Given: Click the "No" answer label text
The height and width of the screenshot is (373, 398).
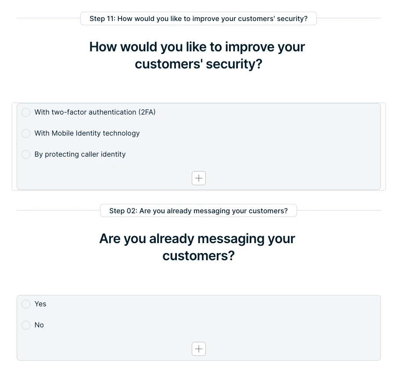Looking at the screenshot, I should click(x=39, y=325).
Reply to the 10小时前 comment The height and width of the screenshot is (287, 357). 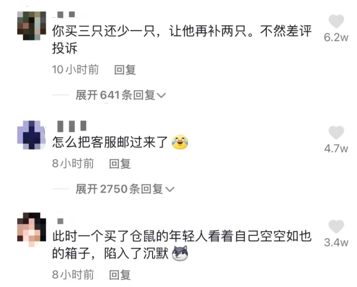[125, 70]
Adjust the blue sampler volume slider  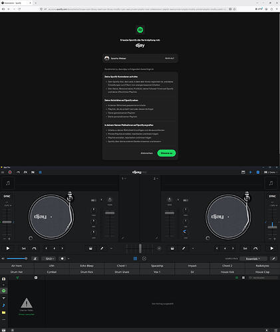[x=17, y=258]
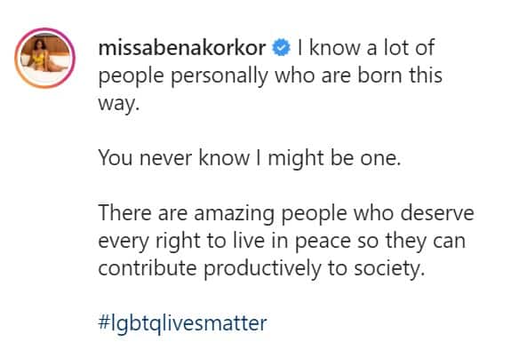
Task: Click the line 'every right to live in peace'
Action: pyautogui.click(x=225, y=241)
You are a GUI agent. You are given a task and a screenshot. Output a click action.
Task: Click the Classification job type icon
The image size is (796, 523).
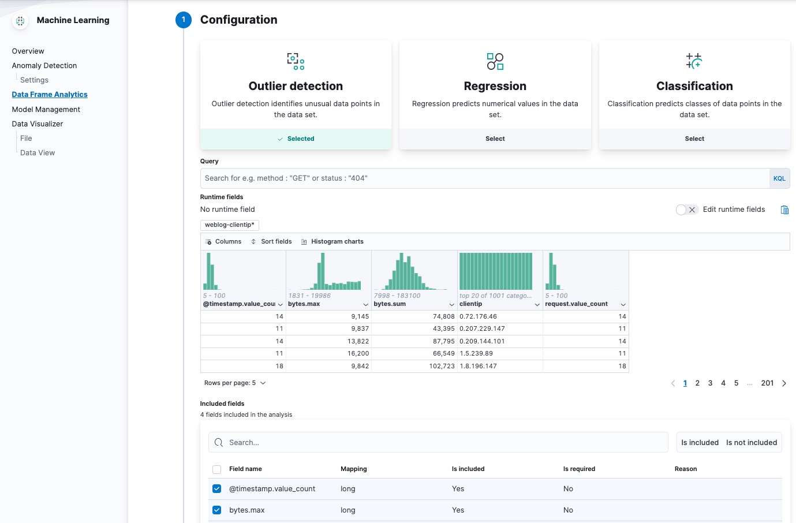(x=694, y=61)
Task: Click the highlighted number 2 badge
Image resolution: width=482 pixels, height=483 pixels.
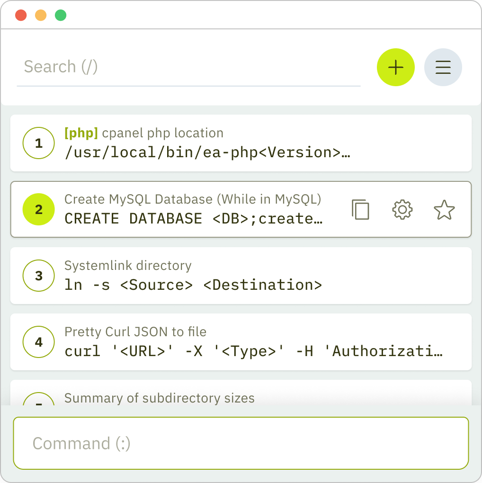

_WHAT YOU HAVE TO DO_
Reproduce exactly and only the lines from the one with "Task: Click the Classification job type icon" through the last entry, both included, excluding every picture.

_SOLUTION FOR THIS PROBLEM_
Task: Click the Classification job type icon
The image size is (796, 523).
(x=694, y=61)
Task: Click the highlighted number 2 badge
Image resolution: width=482 pixels, height=483 pixels.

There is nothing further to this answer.